Grundsätzlich bleibt es in der neuen Verordnung zumeist bei den bisherigen Eingruppierung. So sollen etwa die meisten Vertragsärzte im Grundsatz erst in Gruppe zwei (hohe Priorität) zum Zug kommen und Lehrkräfte und Erzieher in Gruppe drei (erhöhte Priorität). Vertreter dieser Berufe hatten schnellere Impfungen gefordert. Spahn zeigte Verständnis für den Wunsch. Es gehe aber auch darum, das Risiko der Sterblichkeit einzusortieren und den knappen Impfstoff zu berücksichtigen.
Zudem kann neuerdings mit der Verordnung von der Reihenfolge künftig in Einzelfällen abgewichen werden, etwa wenn dies „zur kurzfristigen Vermeidung des Verwurfs von Impfstoffen notwendig ist“, wie es in der Verordnung heißt. Bereits bisher hatte Spahn gesagt, dass etwa Impfdosen aus angebrochenen Fläschchen zum Beispiel an Gesundheitspersonal verimpft werden sollen, statt es wegzuwerfen. Auch dürfen die Bundesländer einzelne Jahrgänge nun zeitversetzt einladen. Somit könnten sie die Impfungen flexibler organisieren.

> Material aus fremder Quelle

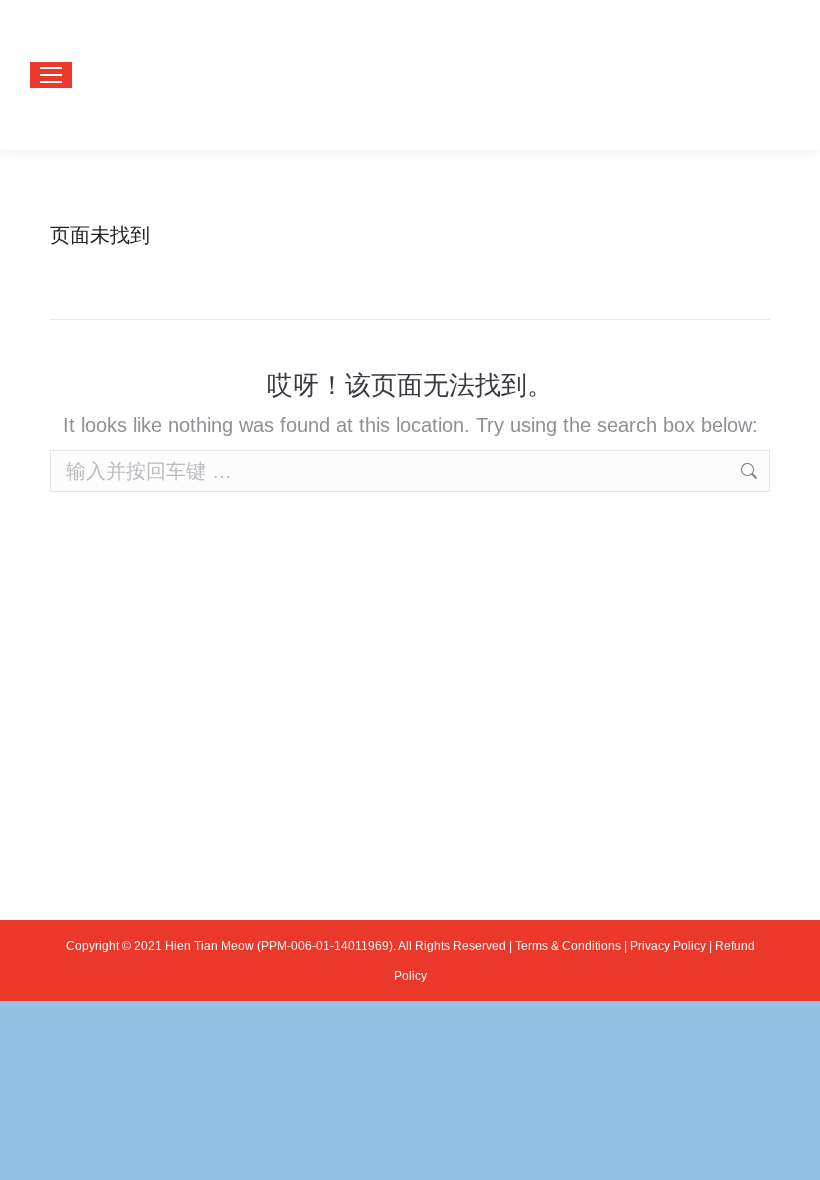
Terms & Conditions (568, 946)
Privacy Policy (668, 946)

Mit der Verordnung reagiert das Ministerium auch auf den in der Europäischen Union (EU) neu zugelassenen Impfstoff gegen SARS-CoV-2 des britisch-schwedischen Hersellers Astrazeneca. In Deutschland ist er von der Ständigen Impkommission (STIKO) beim Robert-Koch-Institut (RKI) für Menschen bis 65 Jahre empfohlen worden. Das setzt das BMG nun um und passt die Verordnung an neue wissenschaftliche Erkenntnisse in Bezug auf bestimmt Krankheitsbilder an.
„Mit der Impfverordnung folgen wir den Empfehlungen der Ständigen Impfkommission“, sagte Spahn. Man reagiere auf erste Erfahrungen mit der Impfkampagne in der Praxis. Der Minister betonte, durch die Zulassung des Astrazeneca-Impfstoffs könnten nun Jüngere geimpft werden, was mehr Impfstoff für Ältere zur Folge habe.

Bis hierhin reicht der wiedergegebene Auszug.